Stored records
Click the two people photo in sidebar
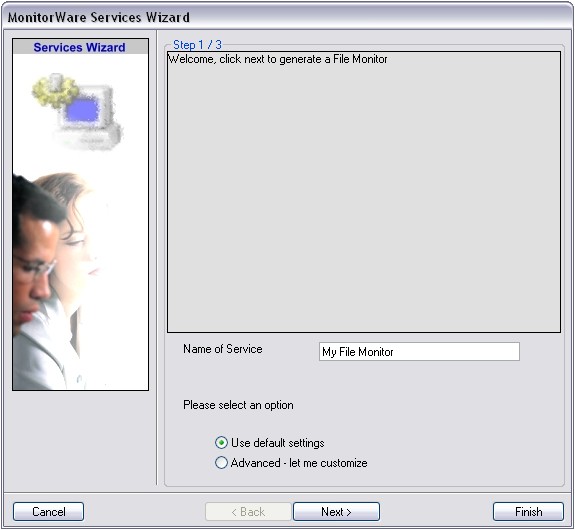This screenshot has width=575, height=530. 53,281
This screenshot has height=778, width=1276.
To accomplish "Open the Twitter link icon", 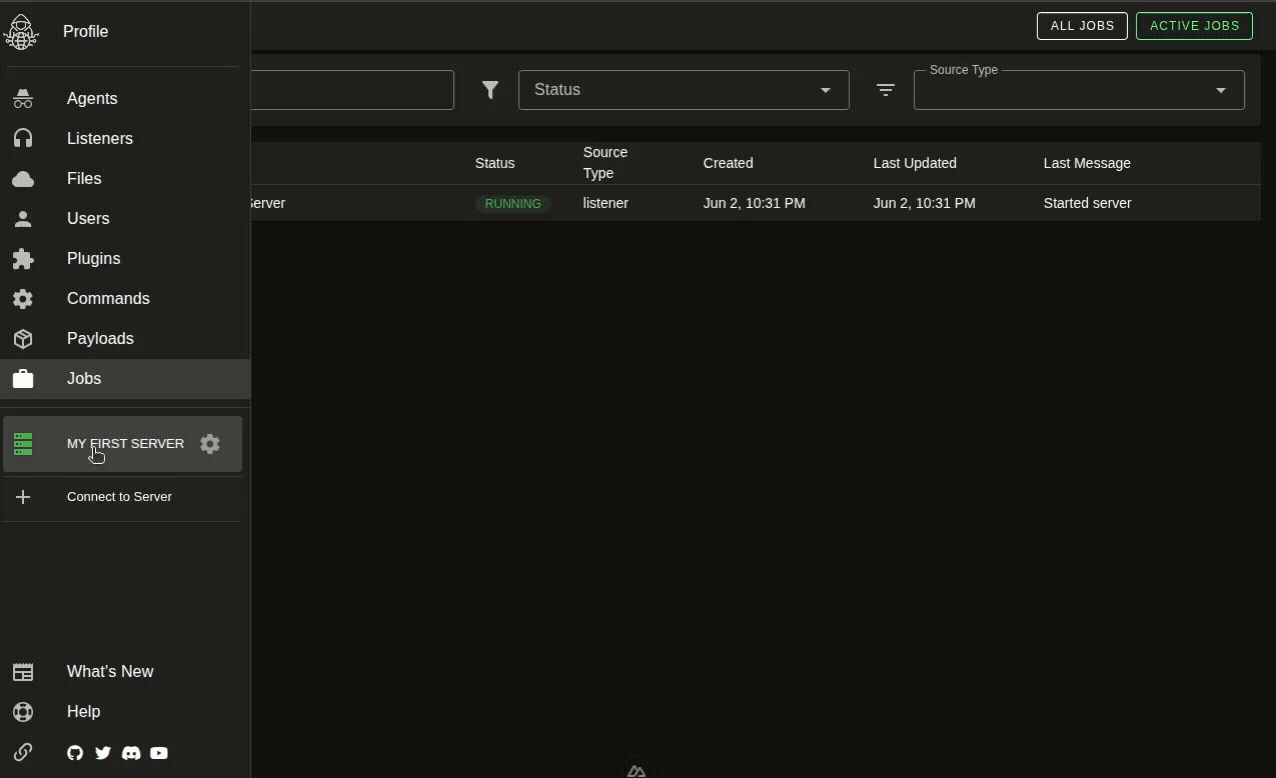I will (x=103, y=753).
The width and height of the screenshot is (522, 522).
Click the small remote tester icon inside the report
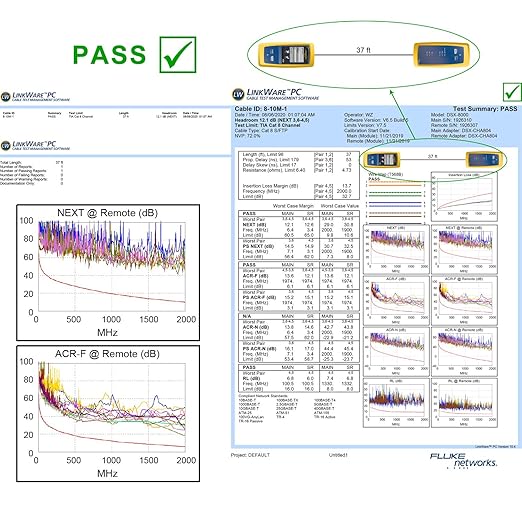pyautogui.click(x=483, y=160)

> Your assignment:
Find "Click the small" in the entries, then reproduce that line and each line after it exactly, through the last one. Pictures do not go in.

> Solution:
Click the small remote tester icon inside the report
pyautogui.click(x=483, y=160)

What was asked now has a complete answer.